§ WHAT NEEDS TO BE DONE:
In every one of the records below, swap "height and width" for "size" and leave everything else the same.

§ INPUT DATA:
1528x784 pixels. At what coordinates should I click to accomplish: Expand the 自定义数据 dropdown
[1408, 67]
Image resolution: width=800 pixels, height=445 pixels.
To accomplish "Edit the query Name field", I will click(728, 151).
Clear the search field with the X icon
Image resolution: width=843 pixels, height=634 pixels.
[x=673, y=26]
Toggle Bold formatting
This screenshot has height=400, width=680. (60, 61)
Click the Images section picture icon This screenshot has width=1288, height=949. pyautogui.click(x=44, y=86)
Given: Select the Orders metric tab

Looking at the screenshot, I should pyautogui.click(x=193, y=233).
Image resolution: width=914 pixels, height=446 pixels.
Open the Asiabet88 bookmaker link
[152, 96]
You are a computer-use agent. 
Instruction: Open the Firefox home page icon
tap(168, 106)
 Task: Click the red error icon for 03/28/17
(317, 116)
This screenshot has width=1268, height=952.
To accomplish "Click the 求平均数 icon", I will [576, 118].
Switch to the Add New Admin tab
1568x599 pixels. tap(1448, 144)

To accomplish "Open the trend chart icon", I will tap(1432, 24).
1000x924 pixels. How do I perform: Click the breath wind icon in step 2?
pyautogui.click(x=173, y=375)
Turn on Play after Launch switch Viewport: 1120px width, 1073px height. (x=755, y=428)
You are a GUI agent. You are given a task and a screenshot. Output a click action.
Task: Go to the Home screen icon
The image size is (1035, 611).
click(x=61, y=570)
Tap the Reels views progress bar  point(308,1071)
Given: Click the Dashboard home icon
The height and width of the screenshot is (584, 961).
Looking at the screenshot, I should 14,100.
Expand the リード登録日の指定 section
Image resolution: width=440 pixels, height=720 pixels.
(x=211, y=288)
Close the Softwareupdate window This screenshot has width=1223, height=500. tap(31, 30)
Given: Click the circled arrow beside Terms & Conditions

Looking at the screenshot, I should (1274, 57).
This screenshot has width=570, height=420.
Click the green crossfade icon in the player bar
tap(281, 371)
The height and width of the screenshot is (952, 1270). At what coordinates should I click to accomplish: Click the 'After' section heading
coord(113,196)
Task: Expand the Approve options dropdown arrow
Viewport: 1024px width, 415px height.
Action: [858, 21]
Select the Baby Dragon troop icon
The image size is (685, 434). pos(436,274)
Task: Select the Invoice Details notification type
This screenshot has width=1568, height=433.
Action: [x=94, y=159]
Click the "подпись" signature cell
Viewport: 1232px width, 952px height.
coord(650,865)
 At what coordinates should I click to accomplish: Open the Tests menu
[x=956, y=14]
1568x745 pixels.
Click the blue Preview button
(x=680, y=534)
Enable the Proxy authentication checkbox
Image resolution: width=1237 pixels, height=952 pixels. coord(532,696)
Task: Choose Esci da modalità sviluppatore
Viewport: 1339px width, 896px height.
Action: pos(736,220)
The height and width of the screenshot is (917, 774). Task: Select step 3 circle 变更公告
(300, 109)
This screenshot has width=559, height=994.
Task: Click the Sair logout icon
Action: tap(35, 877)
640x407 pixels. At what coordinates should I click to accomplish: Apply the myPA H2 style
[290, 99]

§ REPLY:
1528x784 pixels. At what coordinates should I click to accomplish: Expand the 自定义数据 dropdown
[1408, 67]
Image resolution: width=800 pixels, height=445 pixels.
To accomplish "Edit the query Name field", I will click(728, 151).
Clear the search field with the X icon
Image resolution: width=843 pixels, height=634 pixels.
[x=673, y=26]
Toggle Bold formatting
This screenshot has height=400, width=680. (60, 61)
Click the Images section picture icon This screenshot has width=1288, height=949. pyautogui.click(x=44, y=86)
Given: Select the Orders metric tab

Looking at the screenshot, I should pyautogui.click(x=193, y=233).
Image resolution: width=914 pixels, height=446 pixels.
Open the Asiabet88 bookmaker link
[152, 96]
You are a computer-use agent. 
Instruction: Open the Firefox home page icon
tap(168, 106)
 Task: Click the red error icon for 03/28/17
(317, 116)
This screenshot has width=1268, height=952.
To accomplish "Click the 求平均数 icon", I will [576, 118].
Switch to the Add New Admin tab
1568x599 pixels. tap(1448, 144)

To accomplish "Open the trend chart icon", I will tap(1432, 24).
1000x924 pixels. How do I perform: Click the breath wind icon in step 2?
pyautogui.click(x=173, y=375)
Turn on Play after Launch switch Viewport: 1120px width, 1073px height. (x=755, y=428)
You are a GUI agent. You are given a task and a screenshot. Output a click action.
Task: Go to the Home screen icon
The image size is (1035, 611).
click(x=61, y=570)
Tap the Reels views progress bar  point(308,1071)
Given: Click the Dashboard home icon
The size of the screenshot is (584, 961).
Looking at the screenshot, I should 14,100.
Expand the リード登録日の指定 section
Image resolution: width=440 pixels, height=720 pixels.
(x=211, y=288)
Close the Softwareupdate window This screenshot has width=1223, height=500. tap(31, 30)
Given: Click the circled arrow beside Terms & Conditions

Looking at the screenshot, I should (1274, 57).
This screenshot has width=570, height=420.
Click the green crossfade icon in the player bar
tap(281, 371)
The size of the screenshot is (952, 1270). At what coordinates should I click to accomplish: Click the 'After' section heading
coord(113,196)
Task: Expand the Approve options dropdown arrow
Viewport: 1024px width, 415px height.
Action: [858, 21]
Select the Baby Dragon troop icon
The image size is (685, 434). pos(436,274)
Task: Select the Invoice Details notification type
This screenshot has width=1568, height=433.
Action: [x=94, y=159]
Click the "подпись" signature cell
Viewport: 1232px width, 952px height.
coord(650,865)
 At what coordinates should I click to accomplish: Open the Tests menu
[x=956, y=14]
1568x745 pixels.
Click the blue Preview button
(x=680, y=534)
Enable the Proxy authentication checkbox
Image resolution: width=1237 pixels, height=952 pixels. coord(532,696)
Task: Choose Esci da modalità sviluppatore
Viewport: 1339px width, 896px height.
Action: pos(736,220)
The size of the screenshot is (917, 774). Task: Select step 3 circle 变更公告
(300, 109)
This screenshot has width=559, height=994.
Task: Click the Sair logout icon
Action: tap(35, 877)
640x407 pixels. At what coordinates should I click to accomplish: Apply the myPA H2 style
[290, 99]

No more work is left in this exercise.